▶ _Выбранный отрывок_
Хор осуждает Альфреда за грубость, и в этом есть почти невыносимое лицемерие. Общество возмущается тем, что женщину оскорбили публично, хотя само весь вечер существует как механизм наблюдения, оценки и приговора. Оно защищает не Виолетту, а приличие. Не человека, а форму обращения с ним. В этом, пожалуй, одна из самых точных социальных интонаций спектакля.
Финал возвращает нас в серую парижскую комнату, но теперь это уже не салон, а почти склеп. За окном вспыхивают праздничные огни, и эти вспышки отбрасывают тени на опечатанные шкафы. В них — наряды Виолетты на манекенах, её прежние образы, её прежняя жизнь, которая теперь смотрит на неё как чужая толпа. После красного бала пространство заполнено белыми цветами. Камелии в спектакле не просто присутствуют — они постепенно отвоёвывают сцену. Сначала это букеты в вазах, затем след на костюме Виолетты, потом белые цветы в её комнате и, наконец, огромные проекции, будто сама память о героине разрастается поверх реального интерьера.

Строки набора данных:
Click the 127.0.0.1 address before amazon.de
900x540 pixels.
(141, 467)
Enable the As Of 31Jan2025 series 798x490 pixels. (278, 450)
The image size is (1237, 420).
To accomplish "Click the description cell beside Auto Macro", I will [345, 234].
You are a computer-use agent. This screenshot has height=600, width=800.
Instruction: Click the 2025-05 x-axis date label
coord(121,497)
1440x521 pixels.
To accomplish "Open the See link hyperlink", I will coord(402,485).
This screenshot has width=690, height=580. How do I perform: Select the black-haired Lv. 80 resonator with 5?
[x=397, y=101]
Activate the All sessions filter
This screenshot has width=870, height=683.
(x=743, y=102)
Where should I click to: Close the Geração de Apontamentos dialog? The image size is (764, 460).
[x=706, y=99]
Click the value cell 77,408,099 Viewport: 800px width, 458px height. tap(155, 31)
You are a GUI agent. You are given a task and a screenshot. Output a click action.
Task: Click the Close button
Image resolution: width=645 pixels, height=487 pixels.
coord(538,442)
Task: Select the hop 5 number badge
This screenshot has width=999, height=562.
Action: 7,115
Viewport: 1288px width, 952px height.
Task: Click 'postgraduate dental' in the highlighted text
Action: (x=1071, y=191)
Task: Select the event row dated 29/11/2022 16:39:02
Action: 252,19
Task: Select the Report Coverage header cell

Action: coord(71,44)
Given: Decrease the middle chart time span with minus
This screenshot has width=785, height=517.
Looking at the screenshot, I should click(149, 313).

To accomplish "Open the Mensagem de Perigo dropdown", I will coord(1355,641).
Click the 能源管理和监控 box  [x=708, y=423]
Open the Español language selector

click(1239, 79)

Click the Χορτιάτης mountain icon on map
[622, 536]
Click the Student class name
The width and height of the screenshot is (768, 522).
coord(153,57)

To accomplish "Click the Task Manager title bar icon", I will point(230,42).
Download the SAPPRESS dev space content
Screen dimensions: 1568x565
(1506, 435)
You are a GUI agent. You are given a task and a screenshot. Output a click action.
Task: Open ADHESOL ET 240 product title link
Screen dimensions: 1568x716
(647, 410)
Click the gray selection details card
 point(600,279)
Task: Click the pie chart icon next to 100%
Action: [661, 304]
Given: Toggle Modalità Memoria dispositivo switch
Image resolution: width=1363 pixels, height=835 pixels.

▶ _Требования к упражнению_
a. Через какие этапы, по порядку, проходят камелии в отрывке о спектакле, постепенно отвоёвывая сцену?
b. Почему, согласно отрывку о спектакле, в том, что хор осуждает Альфреда за грубость, есть лицемерие? Ответьте одним–тремя предложениями.
Строки для работы с отрывком не понадобятся.

▶ _Список ответов_
a.
1. Букеты в вазах.
2. След на костюме Виолетты.
3. Белые цветы в её комнате.
4. Огромные проекции.

b. Общество возмущается публичным оскорблением женщины, хотя само весь вечер существует как механизм наблюдения, оценки и приговора. Оно защищает не Виолетту, а приличие, то есть не человека, а форму обращения с ним.